* [Information shown]:
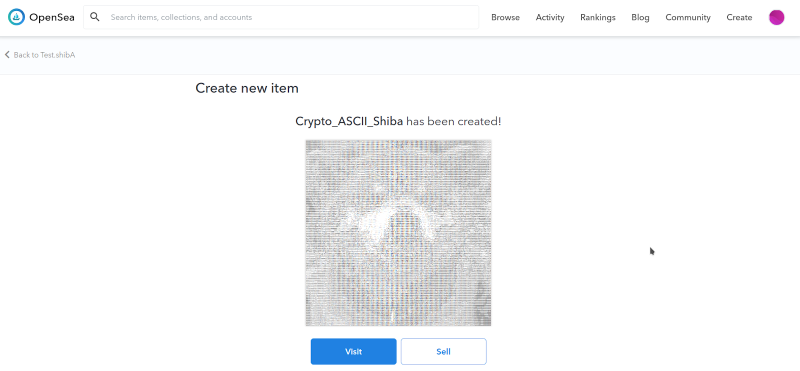Click the magnifying glass search icon
This screenshot has height=371, width=800.
94,17
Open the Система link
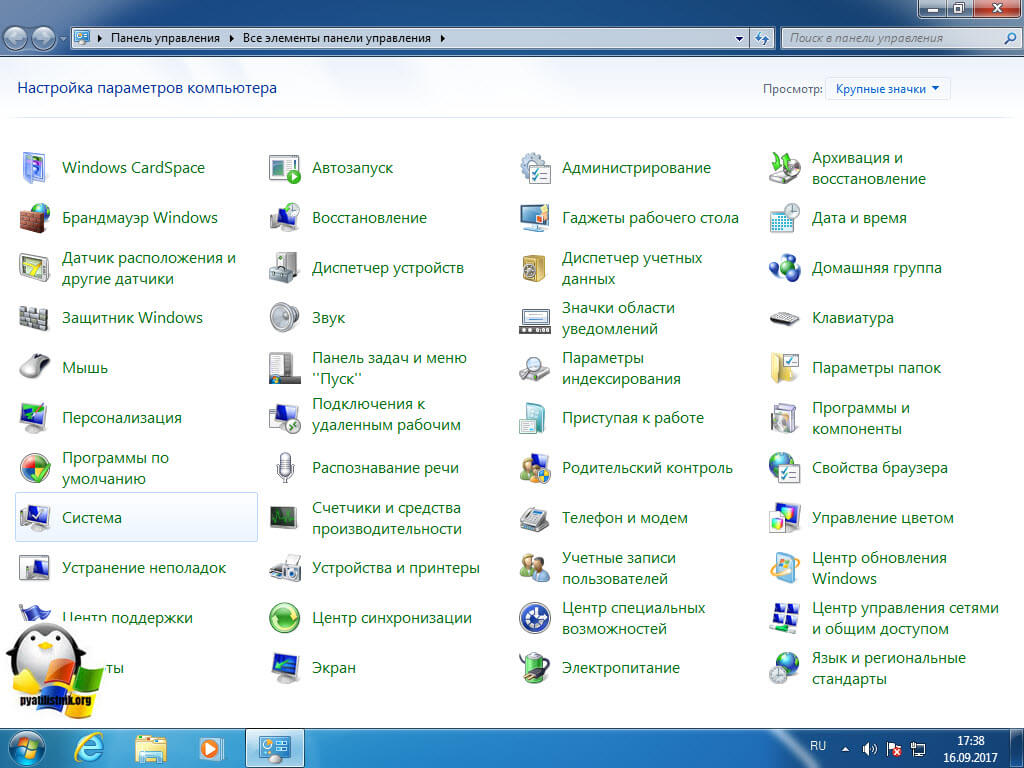The height and width of the screenshot is (768, 1024). pos(91,518)
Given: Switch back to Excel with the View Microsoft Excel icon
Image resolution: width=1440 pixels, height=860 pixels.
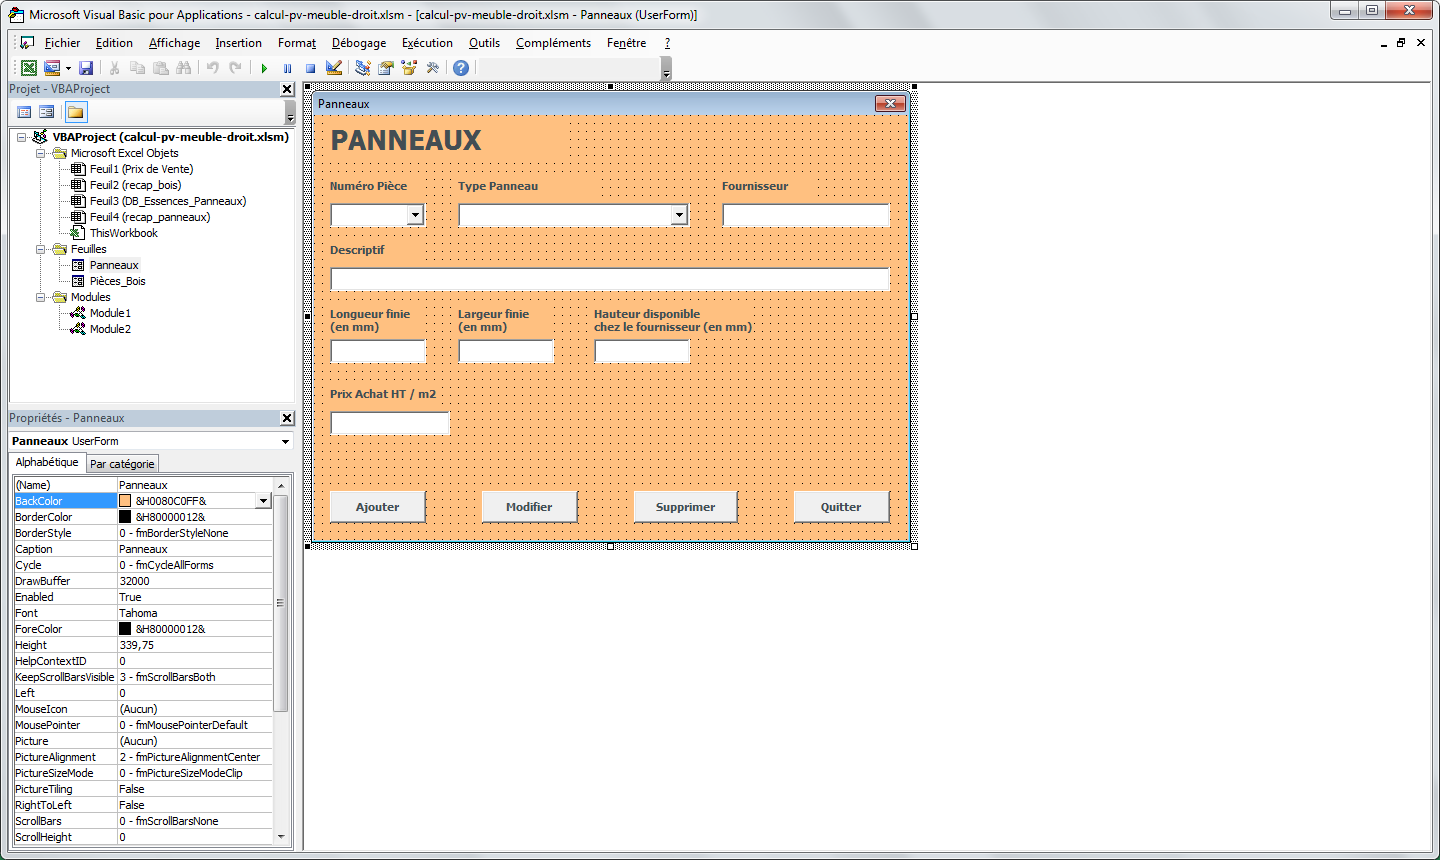Looking at the screenshot, I should pos(28,68).
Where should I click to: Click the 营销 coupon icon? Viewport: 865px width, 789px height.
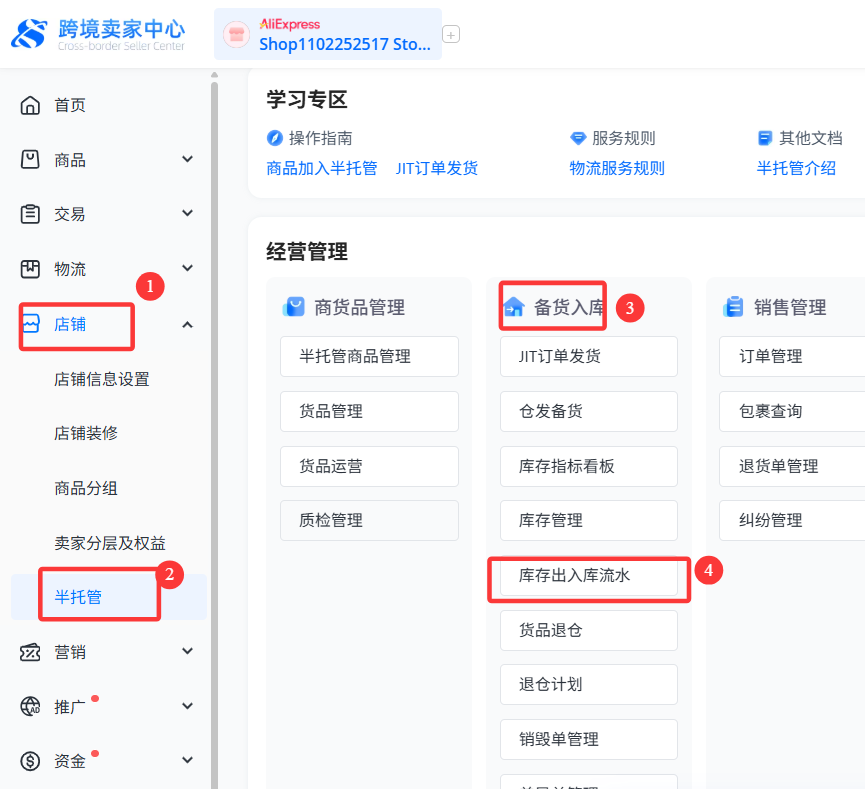point(31,652)
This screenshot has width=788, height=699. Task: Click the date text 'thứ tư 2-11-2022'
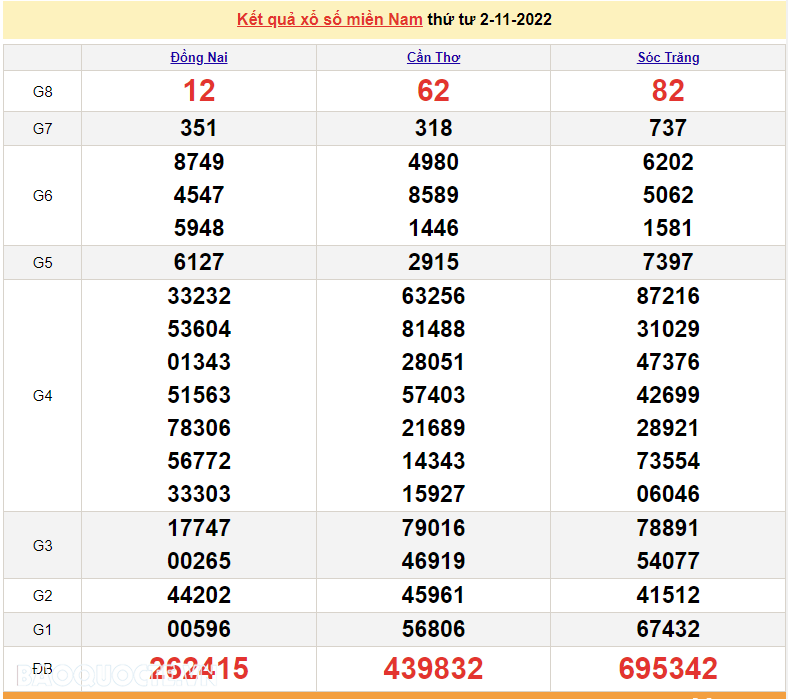click(x=489, y=20)
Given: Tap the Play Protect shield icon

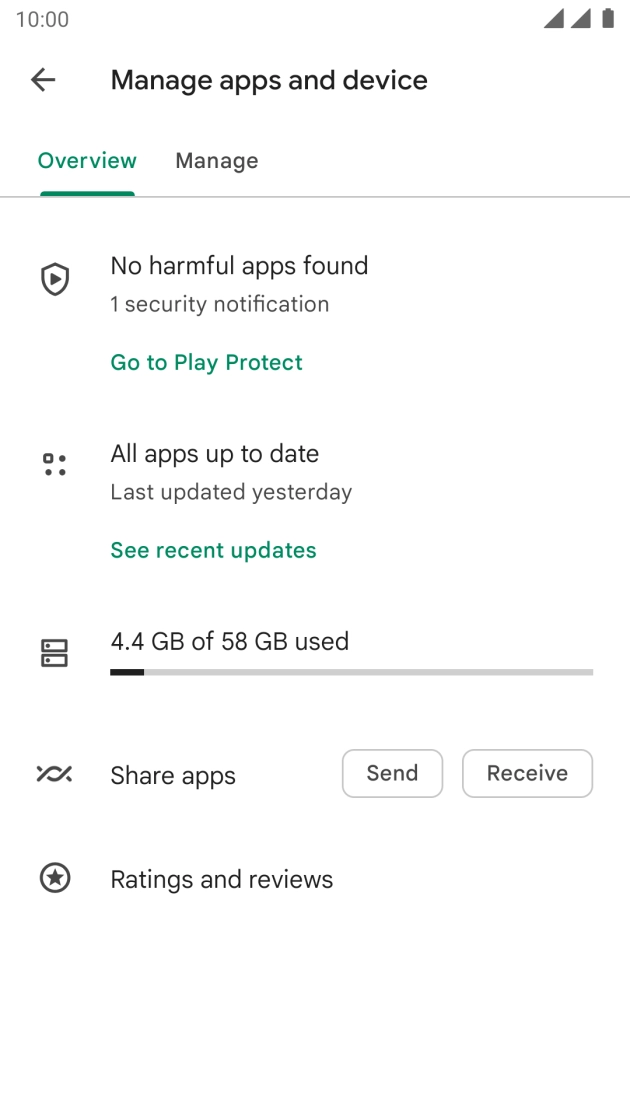Looking at the screenshot, I should pyautogui.click(x=55, y=279).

* [About this task]:
The line containing "Open the Система link" and each line after it through the end of the listing above are to be written out exactly, without the pictures.

* [Response area]:
Open the Система link
The height and width of the screenshot is (768, 1024). pos(91,518)
Given: Switch back to Excel with the View Microsoft Excel icon
Image resolution: width=1440 pixels, height=860 pixels.
Looking at the screenshot, I should pos(28,68).
Where should I click to: Click the 营销 coupon icon? Viewport: 865px width, 789px height.
point(31,652)
This screenshot has width=788, height=699. Task: Click the date text 'thứ tư 2-11-2022'
click(x=489, y=20)
Given: Tap the Play Protect shield icon

Looking at the screenshot, I should pyautogui.click(x=55, y=279).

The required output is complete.